As Director-in-Residence at Edinburgh’s Traverse Theatre, she directed the first production of The Ching Room by Alan Bissett [Critics’ Awards for Theatre in Scotland-nominated, brought to the Royal Exchange Theatre Studio Oct. 2010]. She also produced the Traverse’s The World Is Too Much breakfast plays [Edinburgh Fringe First 2009], directing Heaven by Simon Stephens and Posthuman Satire Slash Romance by Chris Hannan for the series.
She’s been Associate Director New Writing/New Work at Contact, won an Manchester Evening News [MEN] Award for Best Studio Production directing Rona Munro’s IRON, and won another MEN Theatre Award for writing community play Heart And Soul for Oldham Coliseum Theatre. Cheryl was Artist-in-Residence as a poet for the 2002 Manchester Commonwealth Games, published her poetry and had over twenty stage and radio productions as a writer.
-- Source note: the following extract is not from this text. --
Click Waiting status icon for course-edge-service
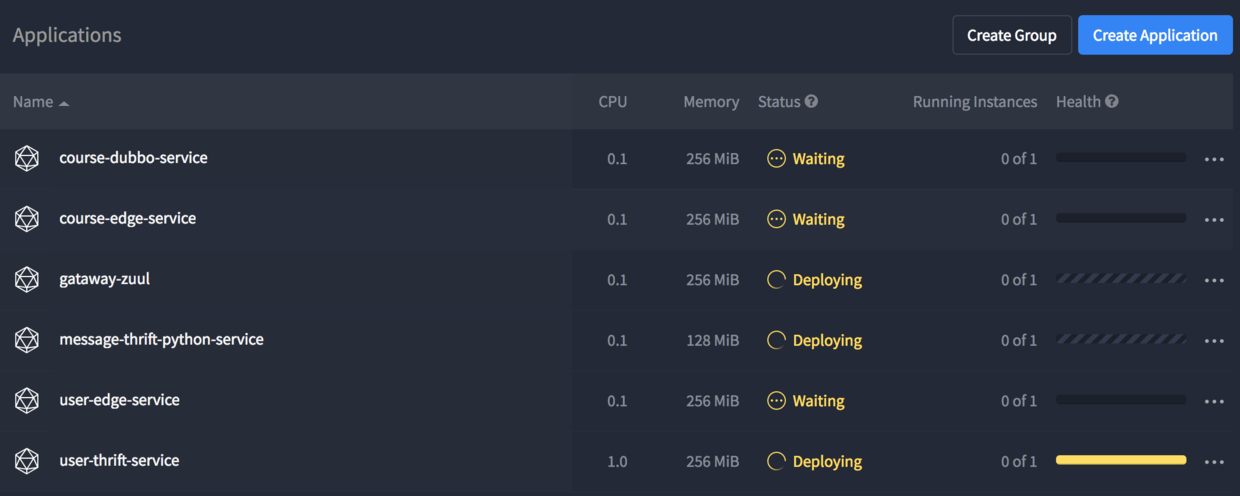This screenshot has width=1240, height=496. (x=776, y=219)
In 2011 she directed an outdoor immersive extravaganza, A Game of Consequences, with Contact Young Actors’ Company as part of x.trax festival, while in 2012 she directed and wrote an updated version of Aristophanes’ Birds for new disabled theatre THE UNUSUAL STAGE SCHOOL as part of WHOSE FLAME IS IT ANYWAY? in the Cultural Olympiad run-up to the Paralympics.
Cheryl has worked with refugees and asylum seekers with Community Arts Northwest [CAN] since directing Another Country, [Decibel 2011], and CAN won a 2015 Lloyd’s Bank regional award for the immersive play she directed, Rule 35 [devised with refugee detainees from Yarls Wood]. She was longlisted for the 2015 Polari Book Prize for her collection of poems, Alaska [Crocus/Commonword]. Her one-woman show Alaska was part of A Nation’s Theatre Festival at The Albany in London in 2016, as well as appearing a second year in Contact’s Flying Solo Festival and her first visit to the Plymouth Fringe Festival. She featured as a panellist at The Southbank Centre’s 2016 Changing Minds Festival. And since 2015, with Darren Pritchard, Cheryl’s served as Co-Artistic Director of Black Gold Arts Festival, Manchester’s newest must-see event.